A dedicated set of samples covering different types of roughness (LER or LWR) and different amplitudes, distributions (periodic, chirped, and stochastic) and correlation lengths was analyzed using EUV scatterometry. The already-reported behavior depending on the type of roughness has been verified. For the samples with LER, no satellite order is observed at the position of the zeroth order, while for LWR it is. Binary models, where the height of the structure is neglected, can explain the distribution of the scattered intensity between the diffraction and satellite orders in this specific case because the modulation caused by the height is not predominant.

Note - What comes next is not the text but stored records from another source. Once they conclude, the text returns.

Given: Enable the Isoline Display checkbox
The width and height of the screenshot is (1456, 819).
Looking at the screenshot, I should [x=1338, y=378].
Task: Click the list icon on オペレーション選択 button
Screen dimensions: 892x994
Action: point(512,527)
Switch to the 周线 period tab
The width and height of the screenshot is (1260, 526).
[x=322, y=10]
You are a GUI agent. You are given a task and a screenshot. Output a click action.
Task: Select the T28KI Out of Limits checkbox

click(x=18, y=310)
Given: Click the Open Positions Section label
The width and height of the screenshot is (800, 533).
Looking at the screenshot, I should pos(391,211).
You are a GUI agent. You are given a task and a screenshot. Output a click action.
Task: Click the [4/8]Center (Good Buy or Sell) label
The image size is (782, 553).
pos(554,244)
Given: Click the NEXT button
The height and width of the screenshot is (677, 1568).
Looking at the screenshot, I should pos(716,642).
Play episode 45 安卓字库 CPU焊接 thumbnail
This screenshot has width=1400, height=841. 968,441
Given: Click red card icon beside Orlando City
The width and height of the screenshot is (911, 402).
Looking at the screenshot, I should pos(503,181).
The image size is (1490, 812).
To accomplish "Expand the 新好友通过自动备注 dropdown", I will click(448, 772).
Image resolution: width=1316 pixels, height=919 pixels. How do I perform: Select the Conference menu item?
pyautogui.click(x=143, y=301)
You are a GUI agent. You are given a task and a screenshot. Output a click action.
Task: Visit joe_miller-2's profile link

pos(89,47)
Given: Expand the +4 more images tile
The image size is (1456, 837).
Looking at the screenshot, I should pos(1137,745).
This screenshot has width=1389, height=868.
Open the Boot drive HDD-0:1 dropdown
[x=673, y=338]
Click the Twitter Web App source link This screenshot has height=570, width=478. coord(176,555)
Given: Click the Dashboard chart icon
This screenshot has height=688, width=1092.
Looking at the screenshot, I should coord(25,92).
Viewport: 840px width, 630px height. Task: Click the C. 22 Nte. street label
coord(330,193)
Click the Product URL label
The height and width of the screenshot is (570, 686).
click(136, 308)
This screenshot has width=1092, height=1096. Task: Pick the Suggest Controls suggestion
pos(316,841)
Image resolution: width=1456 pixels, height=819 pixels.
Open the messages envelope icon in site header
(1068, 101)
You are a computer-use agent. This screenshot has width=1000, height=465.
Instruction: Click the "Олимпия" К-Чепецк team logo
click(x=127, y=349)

The difference between the types of roughness is also shown for samples with chirped roughness. However, the superposition of different frequencies along a line does not explain the diffuse scattering. It is shown that the correlation of one edge to that of neighboring lines must be considered to better explain the distribution of the scattered intensities from stochastic samples. This consideration, together with models that also include the height of the structures, is essential for the further development of roughness analysis using EUV scattering.

It has also been shown that the intensity of the diffuse scattering depends on the amplitude of the roughness, however, further analysis is needed to conclude if the roughness correlation length is also playing a role.